In order to utilize the information of graph structure during learning node representation, Bojchevski et al. [65] proposed an unsupervised personalized ranking algorithm. The algorithm is constrained to satisfy the following pairwise constraints

$$\begin{aligned} \varDelta ({{\mathbf {H}}}_i, {{\mathbf {H}}}_j) < \varDelta ({{\mathbf {H}}}_i, {{\mathbf {H}}}_{j^{\prime }}) \end{aligned}$$
(37)

where \(\forall v_i \in {\mathcal {V}}\), \(\forall v_j \in N_{k}(i)\), \(\forall v_{j^{\prime }} \in N_{k^{\prime }}(i)\), \(\forall k < k'\) and \(\varDelta ({{\mathbf {H}}}_i, {{\mathbf {H}}}_j)\) denotes the dissimilarity measure between the Gaussian distribution embedding of \(v_i\) and \(v_j\). Equation (37) expresses the intuition which the 1-hop neighbors of \(v_i\) should be closer to node \(v_i\) than the 2-hop neighbors in the embedding space and so on.

Since the dissimilarity measure \(\varDelta ({{\mathbf {H}}}_i, {{\mathbf {H}}}_j)\) is defined between the Gaussian distribution of two nodes, it is natural to use the (KL) divergence similar to He et al. [64] and Santos et al. [66]. Specifically, \(\varDelta ({{\mathbf {H}}}_i, {{\mathbf {H}}}_j)\) can be defined by an asymmetric KL divergence which is shown as follows:

$$\begin{aligned} \begin{aligned} \varDelta ({{\mathbf {H}}}_i, {{\mathbf {H}}}_j)&= {\text {KL}}({\mathcal {N}}(i) \parallel {\mathcal {N}}(j)) \\&= \frac{1}{2} [tr(\varvec{\varSigma }_i^{-1}\varvec{\varSigma }_j) + {\mathbf {P}} - {\mathbf {L}} -log\frac{det(\varvec{\varSigma }_j)}{det(\varvec{\varSigma }_i)}] \end{aligned} \end{aligned}$$
(38)

• **Dataset content**:
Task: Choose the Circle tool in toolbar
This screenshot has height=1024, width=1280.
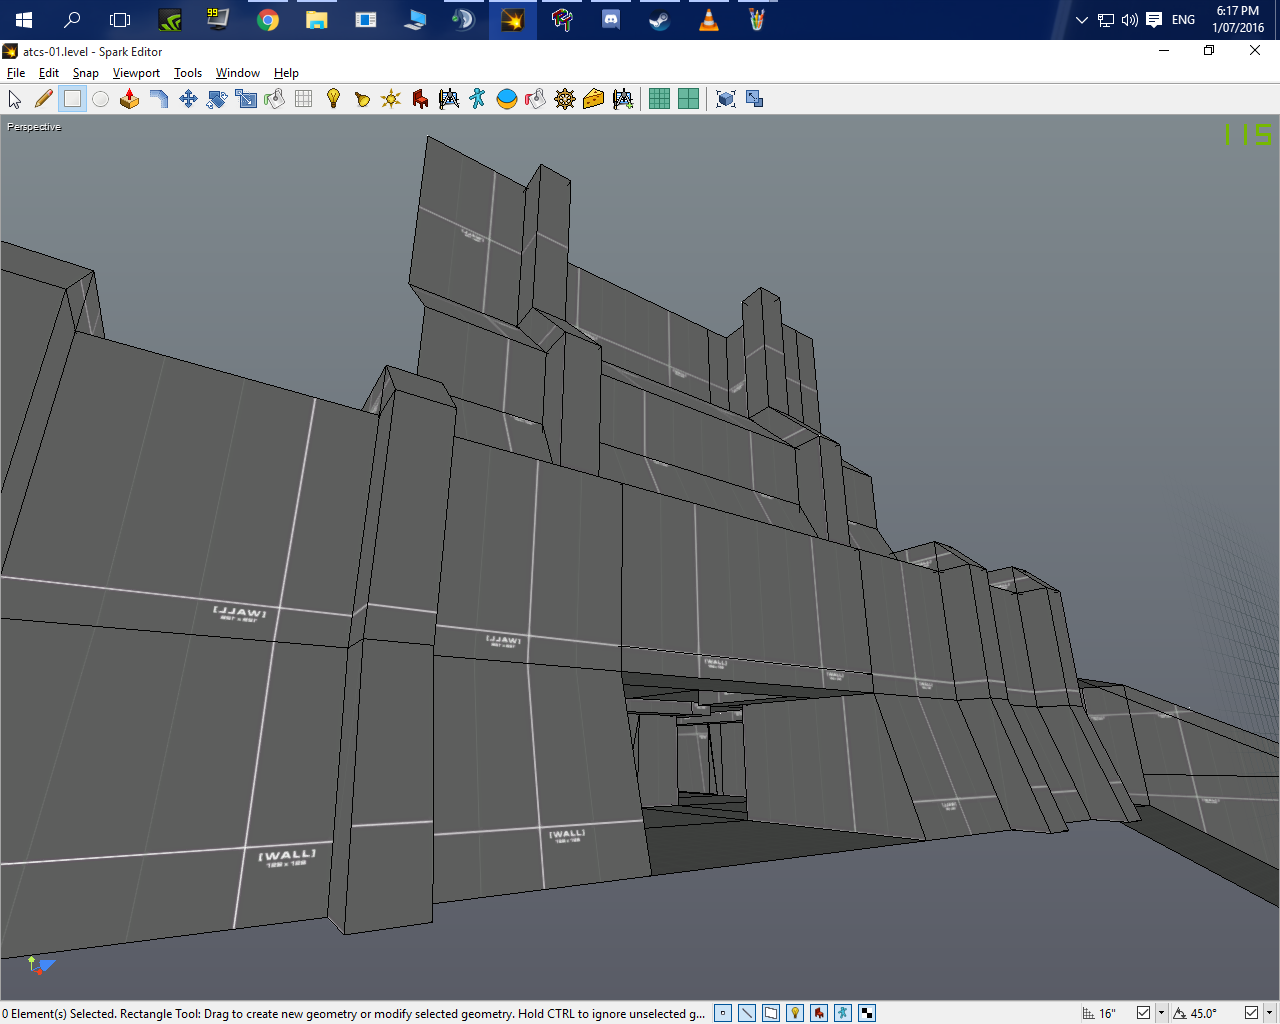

• **Instructions to follow**:
Can you reproduce the part of the passage above on Gaussian node embeddings, starting with "In order to" and going on through "space and so on."?

• **Complete answer**:
In order to utilize the information of graph structure during learning node representation, Bojchevski et al. [65] proposed an unsupervised personalized ranking algorithm. The algorithm is constrained to satisfy the following pairwise constraints

$$\begin{aligned} \varDelta ({{\mathbf {H}}}_i, {{\mathbf {H}}}_j) < \varDelta ({{\mathbf {H}}}_i, {{\mathbf {H}}}_{j^{\prime }}) \end{aligned}$$
(37)

where \(\forall v_i \in {\mathcal {V}}\), \(\forall v_j \in N_{k}(i)\), \(\forall v_{j^{\prime }} \in N_{k^{\prime }}(i)\), \(\forall k < k'\) and \(\varDelta ({{\mathbf {H}}}_i, {{\mathbf {H}}}_j)\) denotes the dissimilarity measure between the Gaussian distribution embedding of \(v_i\) and \(v_j\). Equation (37) expresses the intuition which the 1-hop neighbors of \(v_i\) should be closer to node \(v_i\) than the 2-hop neighbors in the embedding space and so on.